In a typical cellular system, also referred to as a wireless communications network, communication network or network, wireless terminals, also known as mobile stations and/or User Equipment units (UEs) communicate with a radio network node in a Radio Access Networks (RAN). The UE is a mobile terminal by which a subscriber may access services offered by an operator's Core Network (CN) and services outside operator's network to which the operator's RAN and CN provide access The radio access network covers a geographical area which is divided into cell areas, with each cell area being served by a base station, e.g. a Radio Base Station (RBS), which in some radio access networks is also called an evolved NodeB (eNB), eNodeB, B node or base station. The base station communicates over the air interface operating on radio frequencies with the user equipment(s) within range of the base station. The RAN may implement different Radio Access Technologies (RAT), such as Long Term Evolution (LTE), Global System for Mobile Communications (GSM), Universal Mobile Telecommunications System (UMTS), (Worldwide Interoperability for Microwave Access (WiMAX) etc.

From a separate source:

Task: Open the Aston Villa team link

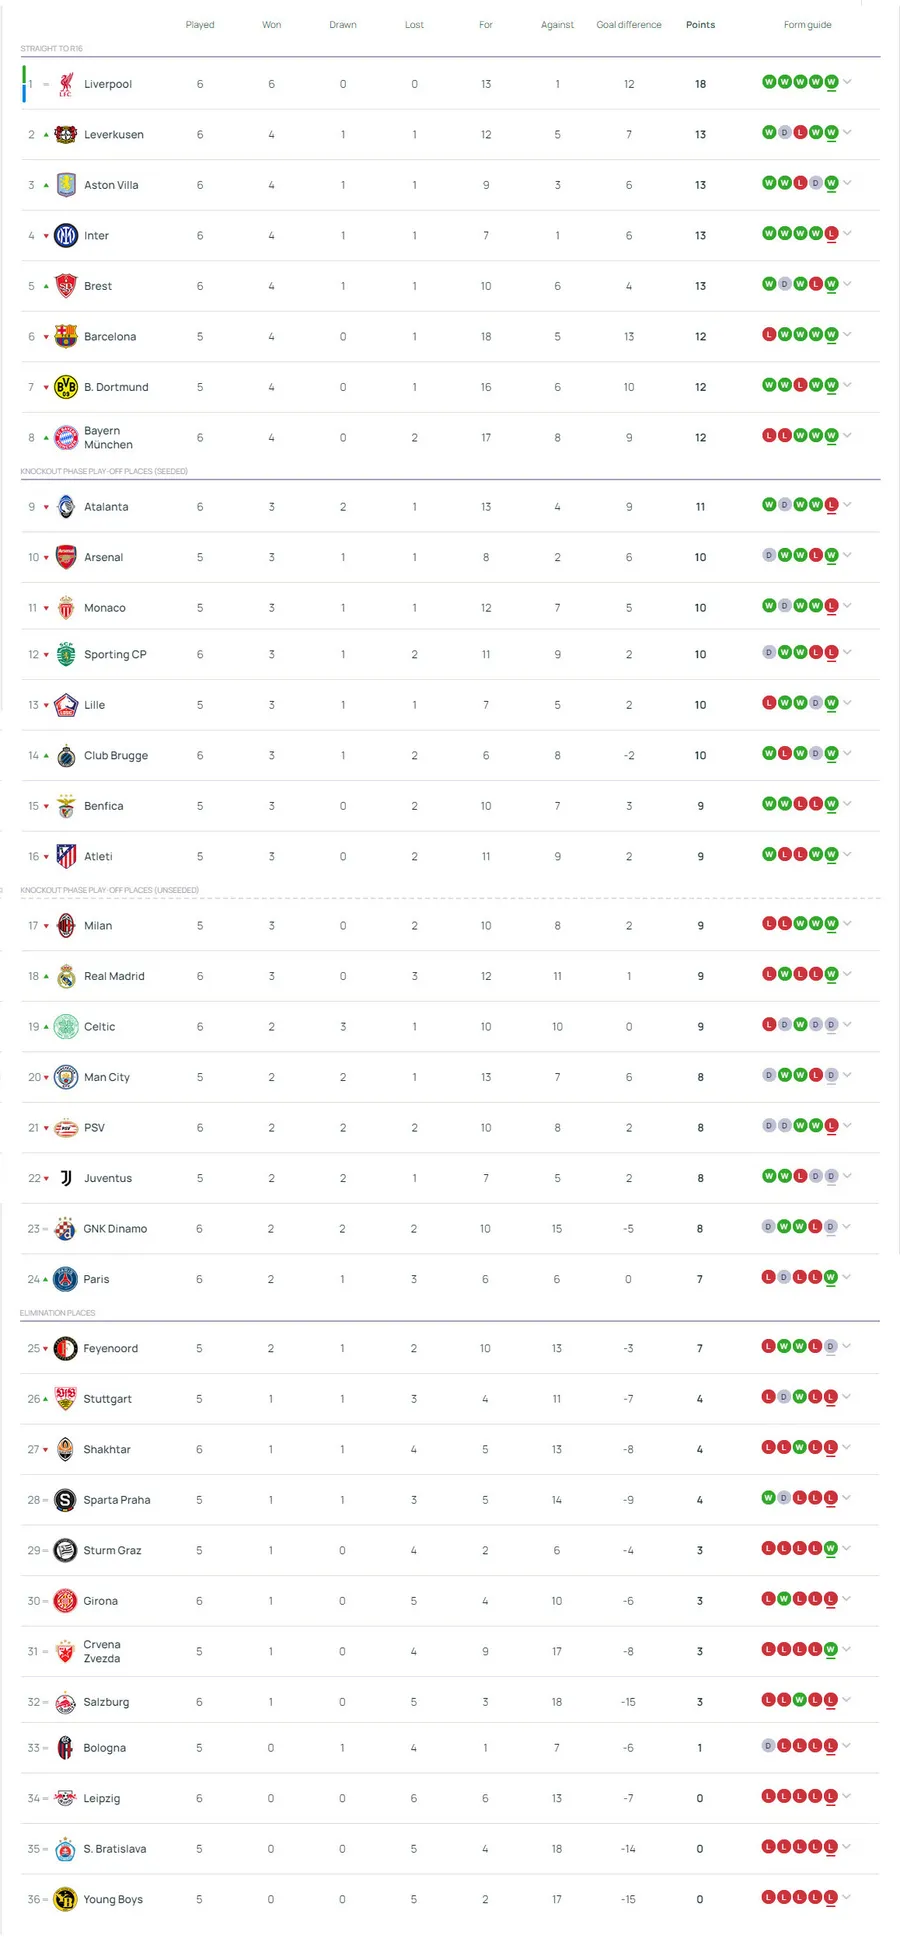Action: tap(111, 185)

FIG. 1 is a block diagram illustrating embodiments of the architecture of a communication network 100 comprising a home network 100h and a visited network 100v. The home network 100h refers to the network being registered as the home of a user equipment (not shown). A user equipment may roam between for example the home network 100h and the visited network 100v. The network 100 comprises Evolved-UMTS Terrestrial Radio Access Network (E-UTRAN) 101 on the access side and Evolved Packet Core (EPC) on the core side. E-UTRAN 101 is the air interface of LTE. The E-UTRAN 101 comprises base stations, such as e.g. eNodeBs (not shown), which interfaces with user equipment(s) (not shown). The continuous line represents user plane and the dotted line represents the control plane. For illustration purposes only, the home network 100h and the visited network 100v are separated by a dotted line, which is different from the dotted line representing the control plane.
The home network 100h comprises a Home Subscriber Server (HSS) 103, a home PDN GW (H-PDN GW) 105h and a home Policy charging and rules function (H-PCRF) 107h. The H-PDN GW 105h is connected to a packet data network providing operator Internet Protocol (IP) Services 110 such as IP Multimedia Subsystem (IMS), PSS etc. IMS is an architectural framework for delivering Internet Protocol (IP) multimedia services. The HSS 103 is a database comprising subscription data and authentication data. The HSS 103 is connected to a mobile management entity (MME) 113 in the visited network 100v via an S6a interface. The MME 113 is for example responsible for choosing the appropriate PDN GW 105 for a user equipment data session. The H-PDN GW 105h is the node in the network 100 that allocates and reserves IP addresses to user equipments currently registered to the network 100. The H-PDN GW 105h also takes care of policy and charging enforcement, and receives the policies from the H-PCRF 107h. The visited network 100v comprises a Serving GateWay (SGW) 115 which routes and forwards user data packets, while also acting as the mobility anchor for the user plane during inter-eNB handovers and as the anchor for mobility between LTE and other 3GPP technologies. The SGW 115 in the visited network 100v is connected to the H-PDN GW 105h via an S8 interface. The S8 interface is an inter-public land mobile network (PLMN) reference point providing user and control plane between the SGW 115 in the visited network 100v and the H-PDN GW 105h in the home network 100h.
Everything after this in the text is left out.